CRM Rollout: How To Avoid Implementation Failure
The benefits of a successfully implemented CRM platform are well-documented but to achieve them, companies must first consider their rollout strategy – and who will be responsible for creating and implementing it.
When implemented correctly, a CRM system can transform a business and how it operates. It has the potential to breakdown interdepartmental silos, align companies ever more closely with their customers, drive brand advocacy and ultimately boost bottom lines. But away from such selling points, there is a very real danger associated with CRM. According to research by the Merkle Group:
63% of CRM solutions actually fail.
Pause for Thought
It’s worrying statistic for any MD/CEO considering green lighting a CRM rollout, especially when the typical reasons given for such high failure rates can vary so widely. They include:
- A failure to schedule and budget correctly for the rollout.

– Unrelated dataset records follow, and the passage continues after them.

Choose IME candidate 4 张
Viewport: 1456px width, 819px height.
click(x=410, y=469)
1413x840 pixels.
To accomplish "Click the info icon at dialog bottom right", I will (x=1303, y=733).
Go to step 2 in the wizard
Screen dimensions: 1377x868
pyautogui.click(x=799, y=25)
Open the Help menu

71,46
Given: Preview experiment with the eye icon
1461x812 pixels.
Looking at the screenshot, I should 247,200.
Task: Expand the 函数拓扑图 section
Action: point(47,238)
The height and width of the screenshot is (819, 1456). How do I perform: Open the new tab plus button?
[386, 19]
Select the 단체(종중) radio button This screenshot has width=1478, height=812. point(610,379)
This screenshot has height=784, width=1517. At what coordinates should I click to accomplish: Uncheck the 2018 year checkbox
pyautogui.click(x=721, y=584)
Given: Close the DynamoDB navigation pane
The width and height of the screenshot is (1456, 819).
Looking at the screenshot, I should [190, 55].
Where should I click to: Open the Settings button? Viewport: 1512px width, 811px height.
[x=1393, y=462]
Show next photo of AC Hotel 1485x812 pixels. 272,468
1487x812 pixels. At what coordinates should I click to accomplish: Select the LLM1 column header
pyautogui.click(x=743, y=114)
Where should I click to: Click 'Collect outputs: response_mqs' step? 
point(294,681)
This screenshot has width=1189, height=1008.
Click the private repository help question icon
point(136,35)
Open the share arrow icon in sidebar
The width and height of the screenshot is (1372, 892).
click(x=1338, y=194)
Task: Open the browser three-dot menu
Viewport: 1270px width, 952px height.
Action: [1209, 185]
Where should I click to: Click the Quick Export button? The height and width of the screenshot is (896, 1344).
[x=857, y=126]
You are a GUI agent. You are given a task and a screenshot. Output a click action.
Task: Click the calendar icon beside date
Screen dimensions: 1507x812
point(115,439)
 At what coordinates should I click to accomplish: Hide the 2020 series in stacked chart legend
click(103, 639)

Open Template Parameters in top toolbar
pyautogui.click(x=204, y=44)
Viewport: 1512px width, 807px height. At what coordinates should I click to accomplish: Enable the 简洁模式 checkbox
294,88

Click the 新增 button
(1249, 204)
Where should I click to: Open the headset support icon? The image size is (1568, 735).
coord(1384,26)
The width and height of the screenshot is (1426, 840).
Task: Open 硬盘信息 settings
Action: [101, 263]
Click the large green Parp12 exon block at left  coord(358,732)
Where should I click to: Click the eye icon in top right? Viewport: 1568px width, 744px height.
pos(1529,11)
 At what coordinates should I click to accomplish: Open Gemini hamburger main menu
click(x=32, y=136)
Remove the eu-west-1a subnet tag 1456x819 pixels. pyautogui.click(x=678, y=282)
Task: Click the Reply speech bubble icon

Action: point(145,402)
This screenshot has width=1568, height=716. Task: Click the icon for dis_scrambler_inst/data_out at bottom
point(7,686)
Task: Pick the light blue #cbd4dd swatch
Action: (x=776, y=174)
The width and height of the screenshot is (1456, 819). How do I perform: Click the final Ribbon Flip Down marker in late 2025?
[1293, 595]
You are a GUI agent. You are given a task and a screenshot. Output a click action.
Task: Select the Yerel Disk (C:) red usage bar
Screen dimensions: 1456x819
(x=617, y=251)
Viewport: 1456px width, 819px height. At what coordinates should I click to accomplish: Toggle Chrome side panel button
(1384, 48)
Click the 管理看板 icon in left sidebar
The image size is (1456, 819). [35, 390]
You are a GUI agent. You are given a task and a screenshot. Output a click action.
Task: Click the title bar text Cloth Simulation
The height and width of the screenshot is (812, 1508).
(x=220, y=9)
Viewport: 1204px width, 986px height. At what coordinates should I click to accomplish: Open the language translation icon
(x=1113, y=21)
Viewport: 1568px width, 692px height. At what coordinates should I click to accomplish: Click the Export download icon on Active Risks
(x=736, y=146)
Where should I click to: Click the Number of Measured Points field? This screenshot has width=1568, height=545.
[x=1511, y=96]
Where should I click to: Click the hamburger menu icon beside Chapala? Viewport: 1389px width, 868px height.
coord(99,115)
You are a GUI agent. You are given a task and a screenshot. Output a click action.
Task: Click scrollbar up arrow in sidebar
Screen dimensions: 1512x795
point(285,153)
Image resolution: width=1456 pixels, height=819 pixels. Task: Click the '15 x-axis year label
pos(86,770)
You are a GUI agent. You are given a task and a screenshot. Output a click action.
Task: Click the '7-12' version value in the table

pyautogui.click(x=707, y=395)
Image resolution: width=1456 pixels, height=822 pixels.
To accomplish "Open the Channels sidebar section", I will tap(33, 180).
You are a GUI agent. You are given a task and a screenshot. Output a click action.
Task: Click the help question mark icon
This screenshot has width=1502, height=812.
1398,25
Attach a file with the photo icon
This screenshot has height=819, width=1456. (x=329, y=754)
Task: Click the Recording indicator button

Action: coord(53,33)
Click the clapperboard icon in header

- A failure to ensure CRM will work alongside a company’s existing IT infrastructure.
- A failure to clean and optimise the company’s customer database, which could potentially cripple a CRM solution’s performance if bad data is left unchecked.
- A failure to get buy-in from employees or managers – without buy-in, a CRM platform’s chance of success are reduced.
The list of risks can appear daunting but actually all boil down to a single core issue – a badly implemented CRM strategy. But such challenges can be overcome by taking a simple step; any business that is considering CRM needs to ask itself if it has the sufficient in-house experience and expertise to avoid falling foul of CRM implementation’s many pitfalls.
A Question of Trust?
In nearly all circumstances an Implementation Partner is involved in a Greenfield project so the question is how much do you trust your partner and how much control are you happy to give away? We are not implying that Partners are not trustworthy but most of us tend to feel better about a scenario when you have a degree of control. If you were building an extension to your house you would be unlikely to arrive at the end of the process – you’d be checking progress daily and this is no different but whereas most of us understands the rudiments of how a house works we don’t always know the intricacies of an implementation.
Control comes from having a good understanding of how an implementation works and the CRM product you have selected in the first place.
Your first option is to make sure your own IT department (or IT individual) can take the strain on top of their ongoing commitments. Also consider if they have the relevant experience and knowledge to ensure a smooth implementation whether it be a full understanding of CRM functionality and its testing/reviewing procedures or the intricacies of effective data migration. If IT believes it does have the necessary skill set – and critically, has the track record to prove it – then you’re in an ideal position to move forward.
If you don’t have the personnel in house (or can’t spare them) then the use of a freelance consultant/developer during an implementation can add some real value:
Their experience will bring a raft of benefits to the process from designing, development, implementing and optimising the CRM platform through to training employees on its correct usage and offering full support during and critically after the implementation process is complete (if you should choose to extend their contract).
A Question of Cost
The cost of such a hire is, of course, a critical issue – that extra pair of hands won’t come cheaply, but such a financial commitment should be viewed not only as a safeguard against the threat of potential CRM failure but as an opportunity to ensure your CRM platform is the right fit for you and your company’s needs, and to help guarantee a return on your investment.
Ultimately, ask yourself if you are happy for someone else to run the Implementation for you or would you prefer to hand over the rollout to an experienced specialist who works for you , not the partner, leaving you to focus on what you do best – running your business.